Trying to Remember Our Lives Before Lewy Body

Sept. marked one year since my husband of 26 years Mike passed away from Lewy Body Dementia. The previous three years were the hardest of my life.

Mike’s symptoms really began to appear on a regular basis in 2010. He had been diagnosed with Parkinson’s disease six years prior due to his trembling hands and unsteady gait. He began asking me about my boyfriends, first sporadically, then progressively more and more. New Year’s Eve of 2011, he told me he thought he was having a heart attack and insisted I take him to the hospital but not call 911. It turned out to be the beginning of a major mental break and then a diagnosis of Lewy Body. I, like most people had never heard of this disease even though Mike was an outpatient of the Mayo Clinic in Jacksonville FL for his Parkinson’s and I had been describing his strange symptoms for over a year.

Two months after Mike’s diagnosis, I was diagnosed with stage 2 breast cancer. I tried and tried to explain the cancer and the upcoming treatment to Mike but I don’t think he ever really understood it. When I was recuperating in the downstairs bedroom the day of my surgery, Mike came down and insisted we talk about the party I had had that day in my bedroom. As I lay there with surgical drains coming out of my body just looking at him, I don’t think I have ever felt so helpless.
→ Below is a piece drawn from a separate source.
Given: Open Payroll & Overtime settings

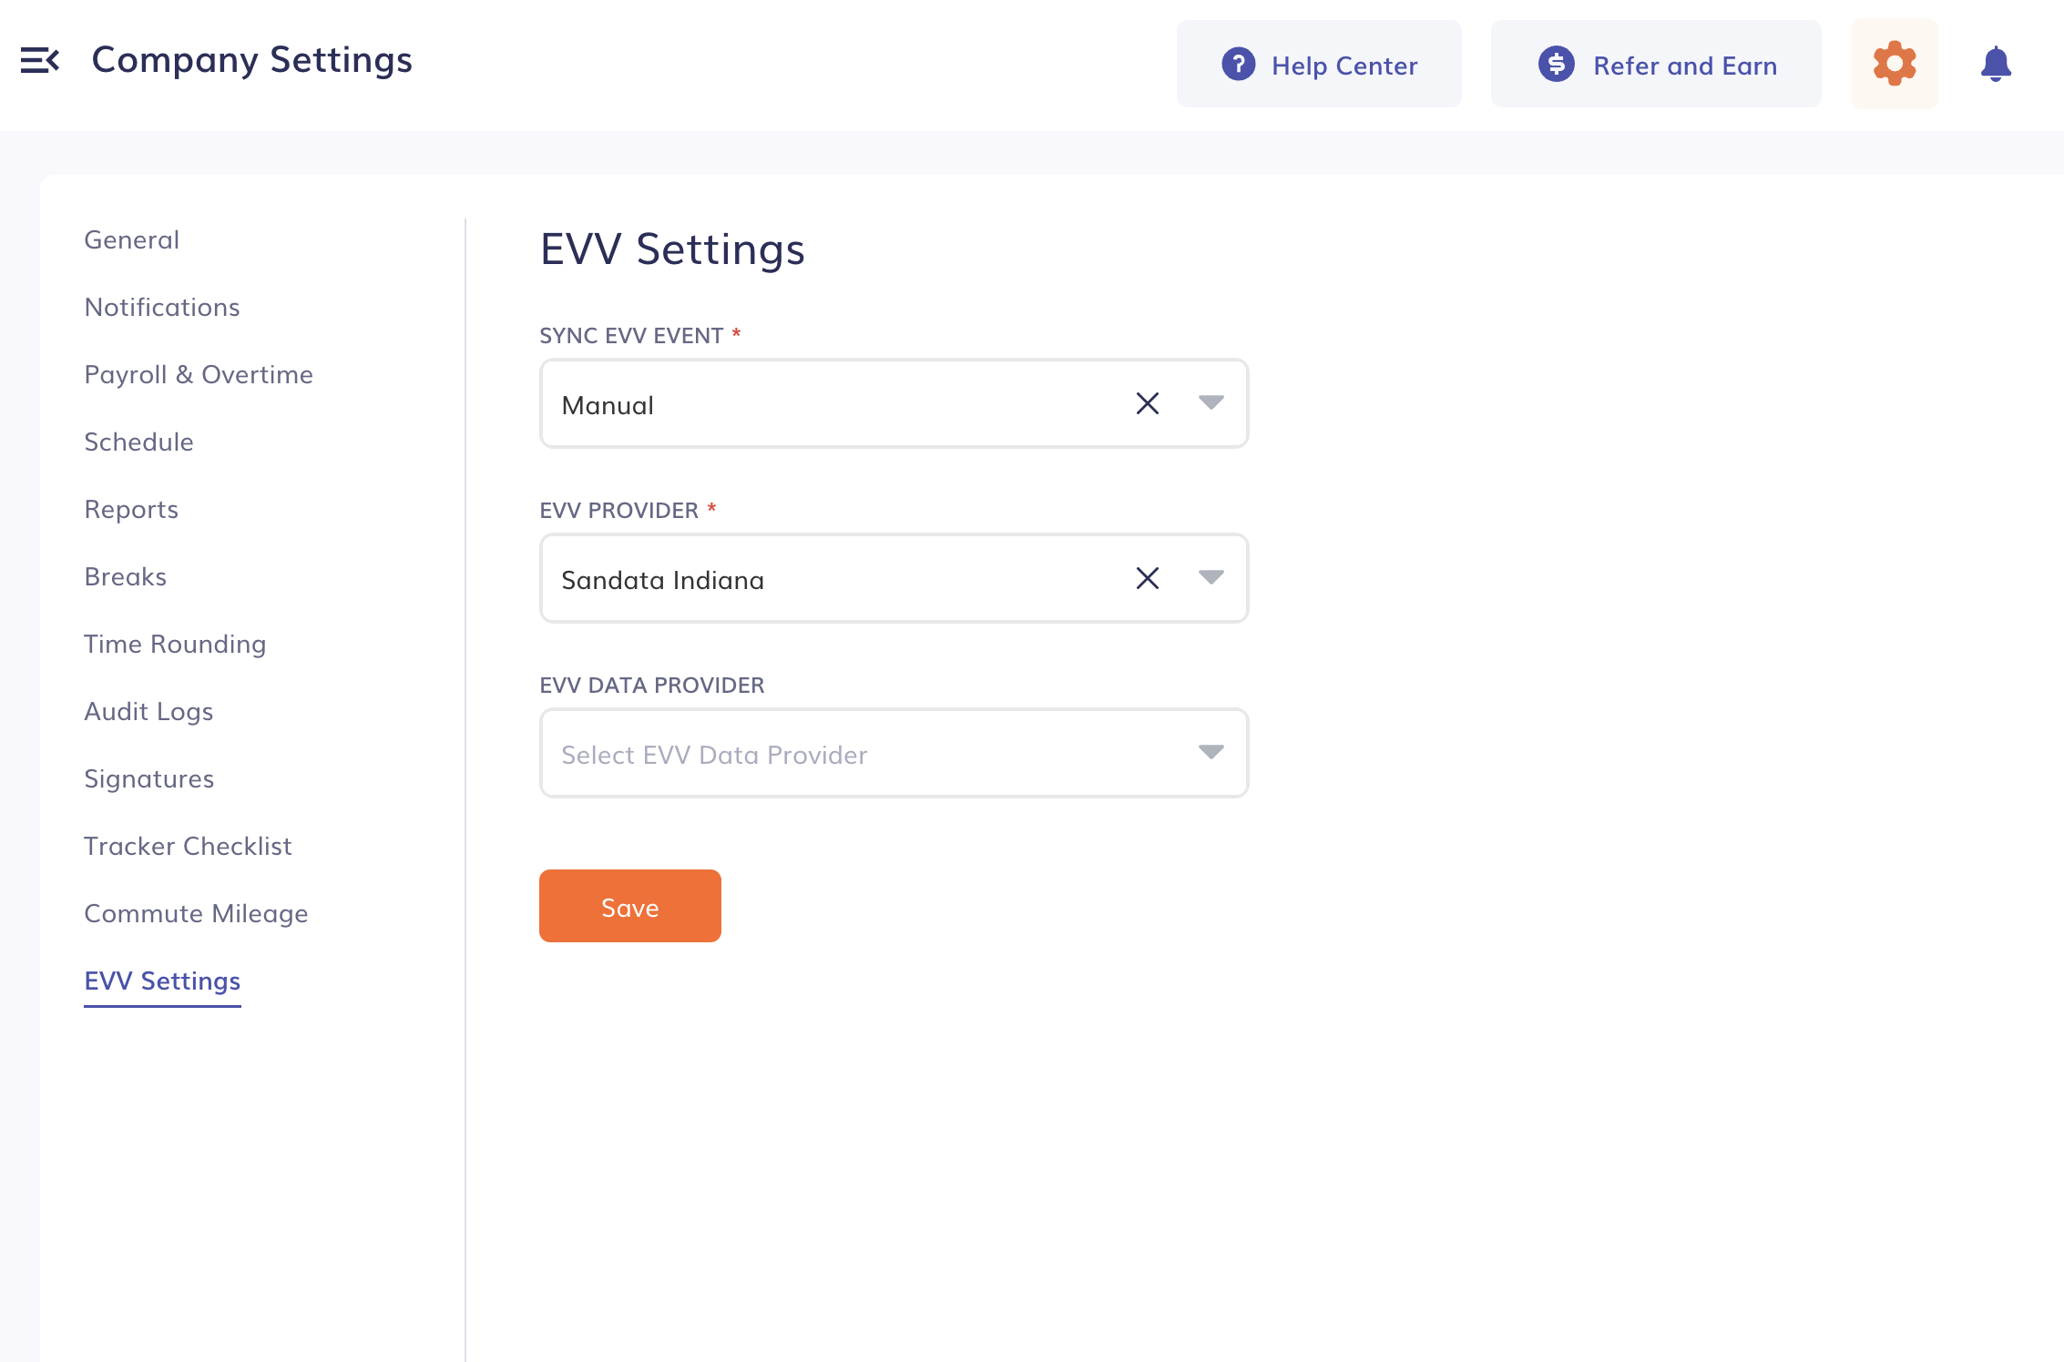Looking at the screenshot, I should coord(199,374).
I continued to find knives and guns hidden in the house even though I had sold off Mike’s extensive collection shortly after his diagnosis. Thanksgiving night I awoke to find that Mike had dismantled our gas range top and the house was filled with gas. The next day I hired 24 hour help to come into the house and assist me. I tried discussing Mike’s deterioration with his two adult children. I thought we needed to talk long term including ultimate placement in a memory care unit. His son’s response was to come down to visit and take his father to an attorney to try to break the durable power of attorney. They then attempted to kidnap him twice and take him out of state. I had to file for guardianship of my own husband all while undergoing chemo therapy and radiation.

Meanwhile Mike continued to become more and more delusional, the hallucinations getting more frequent. After four months, I was awarded guardianship which is a nasty and expensive process. A week after the court hearing Mike had another major break, destroying his bedroom and was involuntarily admitted to the county psychiatric ward. From there I placed him in a memory care facility near my house. He got calmer there but continued to lose weight and decline. He made it six more months before Hospice believes his kidneys failed and he passed away.

I still find myself explaining what Lewy Body Dementia is every time I talk about the disease that took my husband from me. I am actually amazed when someone I speak to knows what it is. My heart cracks a little every time I read someone else’s story on this site.

Now a year out from Mike’s passing, I’m just trying to remember the man I loved- that kind, funny, wickedly smart man who disappeared long before he passed away. I hope that one day those memories overshadow the ones of the last few years.